Menurutnya, peristiwa tersebut menjadi alarm serius bagi pemerintah untuk segera membenahi tata kelola dan pengawasan fasilitas penitipan anak di seluruh Indonesia.
“Peristiwa ini harus menjadi momentum perbaikan sistem perlindungan anak, khususnya di fasilitas penitipan. Negara harus memastikan bahwa setiap anak mendapatkan lingkungan yang aman,” ujarnya, Minggu (26/4/2026).
Sari menilai, selain penegakan hukum terhadap pelaku, evaluasi menyeluruh terhadap sistem perizinan dan standar operasional prosedur (SOP) menjadi langkah mendesak yang tidak bisa ditunda.
Politisi Partai Golkar itu menegaskan, penguatan regulasi dan pengawasan harus dilakukan secara konsisten agar tidak ada celah terjadinya kekerasan terhadap anak di ruang yang seharusnya aman.
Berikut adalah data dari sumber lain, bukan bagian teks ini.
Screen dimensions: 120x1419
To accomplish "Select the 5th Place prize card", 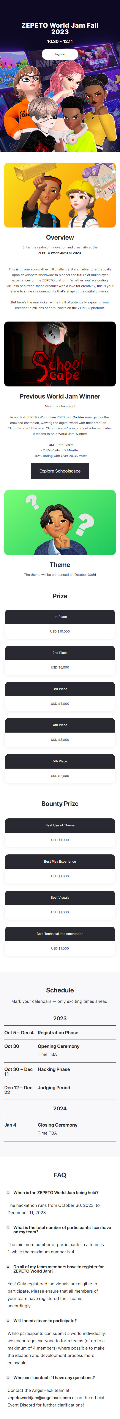I will (x=60, y=768).
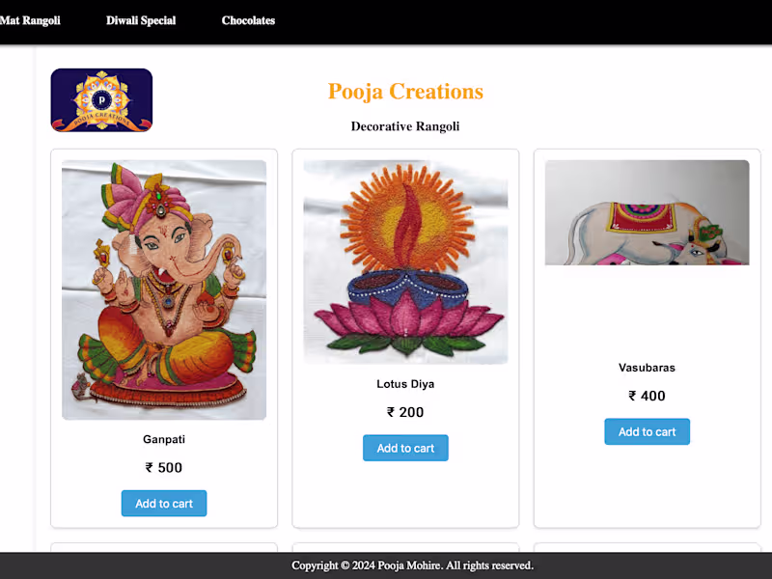Click the Ganpati product name
Image resolution: width=772 pixels, height=579 pixels.
(164, 439)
Berdasarkan data sementara, dari 103 anak yang terdaftar di daycare tersebut, sekitar 53 anak diduga mengalami kekerasan fisik maupun perlakuan tidak manusiawi.
Sari juga menekankan pentingnya keterlibatan masyarakat dalam mengawasi layanan penitipan anak, termasuk melaporkan jika ditemukan indikasi pelanggaran.
“Pengawasan tidak hanya menjadi tanggung jawab pemerintah, tetapi juga membutuhkan partisipasi aktif masyarakat,” tegasnya.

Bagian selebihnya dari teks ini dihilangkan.